Oh, we may have laughed at Simon Hoggart’s abortive amatory antics in the past, and perhaps tehgrauniad’s parliamentary sketchwriter, and the Sextator’s wine critic deserved some of that, but compared to his coworkers on Comrade Stalin Says (well Michael White* and Martin Kettle) he’s Woodward and Bernstein.

Hoggart is good not only at mocking those who deserve to be mocked (almost all politicians) but also at giving credit where it’s due, and recognising the rare representative who may actually be straight. Sir Gus stays shtoom, but Newport MP Paul Flynn remains perhaps the only hope that there is for the Labour Party.

Sir Gus wasn’t saying nuffink. He was well shtoom. The committee asked him about the recent “monumental maladministration” at the Home Office. How many officials had been sacked?

G O’D: You’re getting to part of a constitutional issue. We could have a different system for accountability on the civil service side … it is difficult to divide policy and delivery aspects…

Committee chairman, Tony Wright (impatiently): Well, that’s all fascinating. But what I asked you is, how many heads have rolled?

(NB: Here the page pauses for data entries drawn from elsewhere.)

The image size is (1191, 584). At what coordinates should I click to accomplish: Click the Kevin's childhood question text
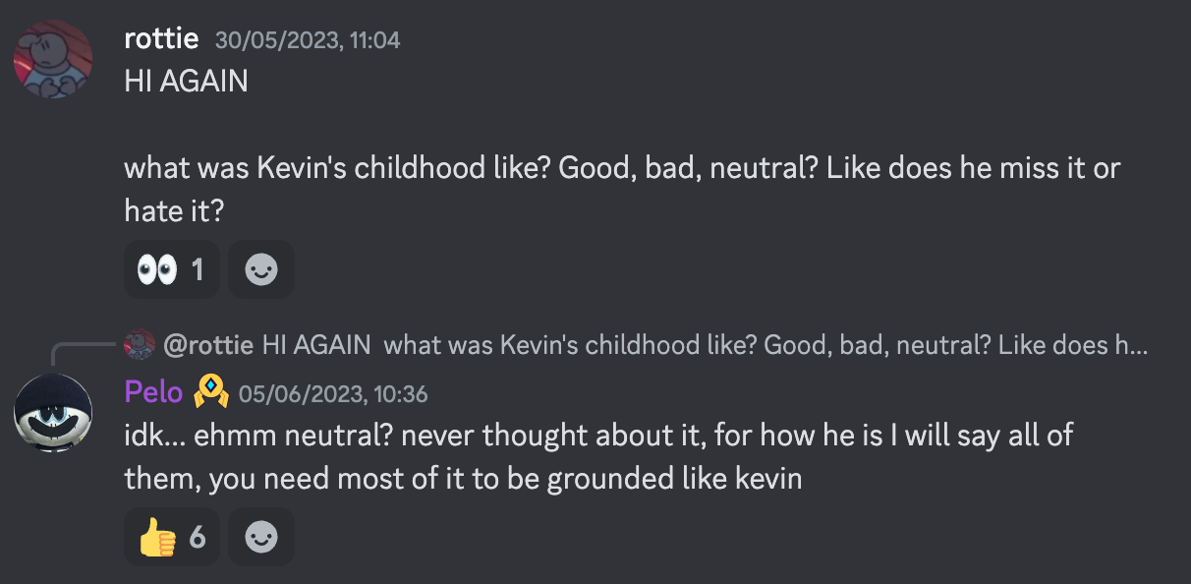(621, 168)
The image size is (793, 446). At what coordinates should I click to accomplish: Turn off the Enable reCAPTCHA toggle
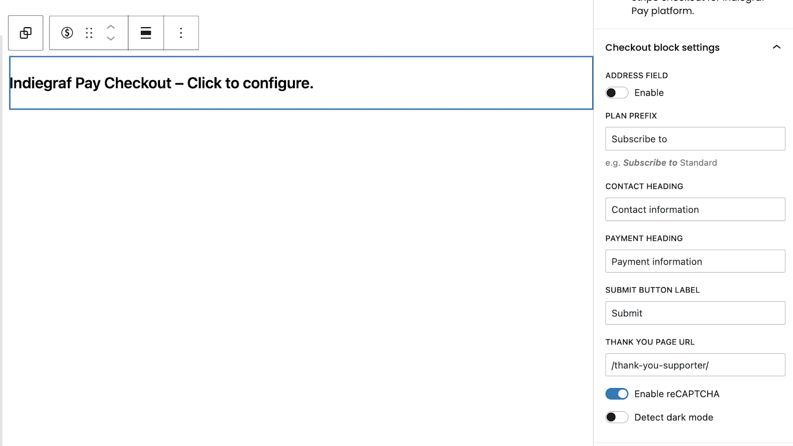click(x=617, y=394)
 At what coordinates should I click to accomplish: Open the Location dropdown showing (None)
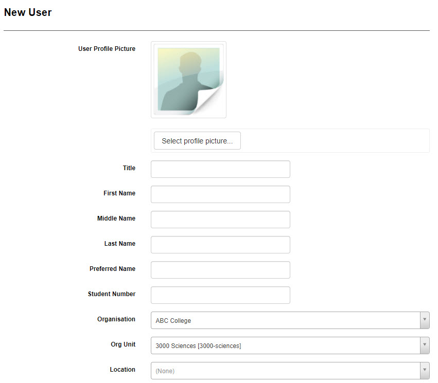(286, 371)
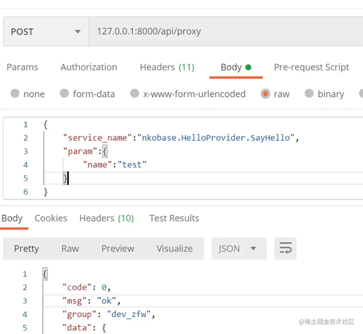363x334 pixels.
Task: Open request Headers (11) tab
Action: coord(167,67)
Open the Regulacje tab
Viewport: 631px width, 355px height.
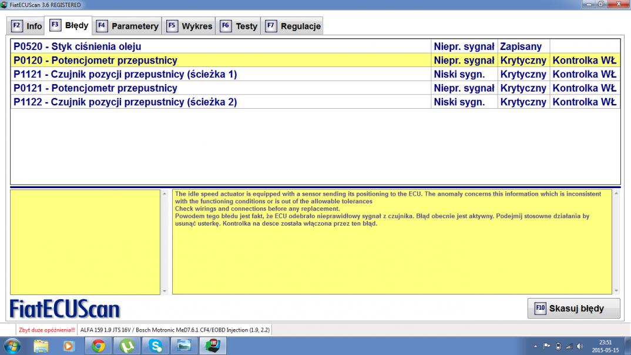(x=293, y=26)
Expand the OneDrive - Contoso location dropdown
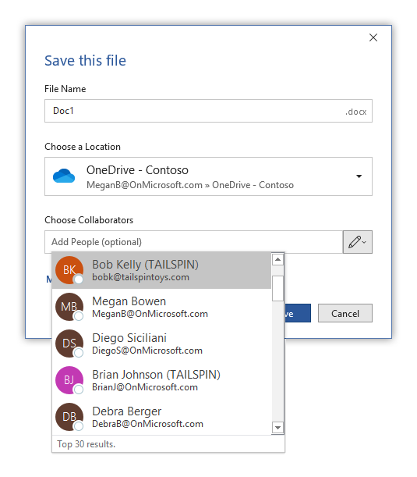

Sir Gus doesn’t give up that easily. “Under a strong accountability regime … ” he began. Then Paul Flynn, a Labour troublemaker, got to work. Mr Flynn has a somewhat bleating voice. To be questioned by him must be like, to misquote Denis Healey, being savaged by a rather lively sheep.

Mr Flynn: All this verbal ectoplasm you’re emitting … how many heads have rolled? Is the word you are looking for “none"?

G O’D: Er …

Flynn: Yes or no?

G O’D: I have learned you have to answer carefully …

Flynn: (becoming a very angry ewe) It’s the unimportance of not being right. Isn’t it a matter of “yes, minister, no, minister, may I lick your boots, minister?”

G O’D: That would be rather bizarre, and I rather resent the suggestion that that is how I have arrived where I am …

Still no “yes” or “no” there. Which is rather telling.

*See CJCJ’s brilliant comment here. White, May 10 (same link) “Increasingly, he’s [Blair’s] the past.” White, May 8, “I suspect that he will remain Prime Minister long enough to ensure that the next Labour election manifesto has his imprint firmly upon it.” tehgrauniad pays for this. No wonder I don’t buy it.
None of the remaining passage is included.